What you have to do |
Copy out the data from the line containing "You are a computer-use" up to and including the line containing "coord(489,877)". Keep every character unchanged.

Listed records |

☆ ☆ ☆ ☆ ☆

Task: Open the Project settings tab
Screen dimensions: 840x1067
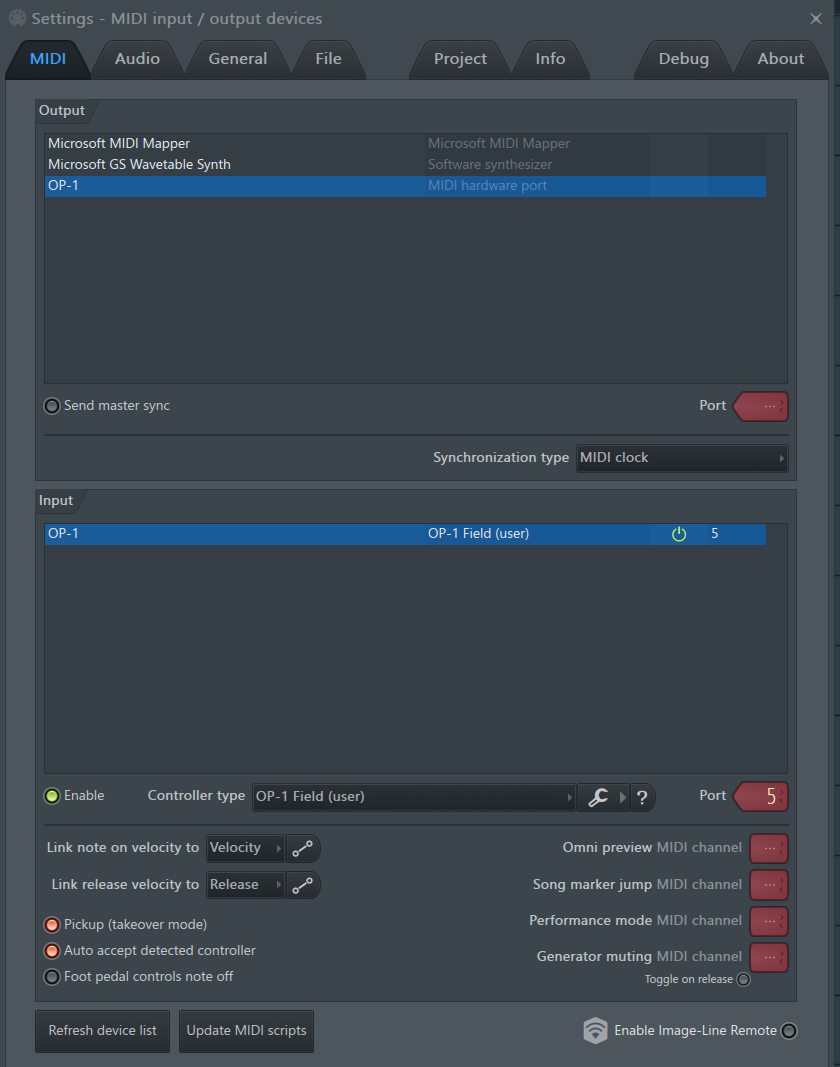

☆ ☆ ☆ ☆ ☆

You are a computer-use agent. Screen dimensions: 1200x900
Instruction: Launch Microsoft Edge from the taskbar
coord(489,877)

☆ ☆ ☆ ☆ ☆

Answer to the problem |
You are a computer-use agent. Screen dimensions: 1200x900
Instruction: Launch Microsoft Edge from the taskbar
coord(489,877)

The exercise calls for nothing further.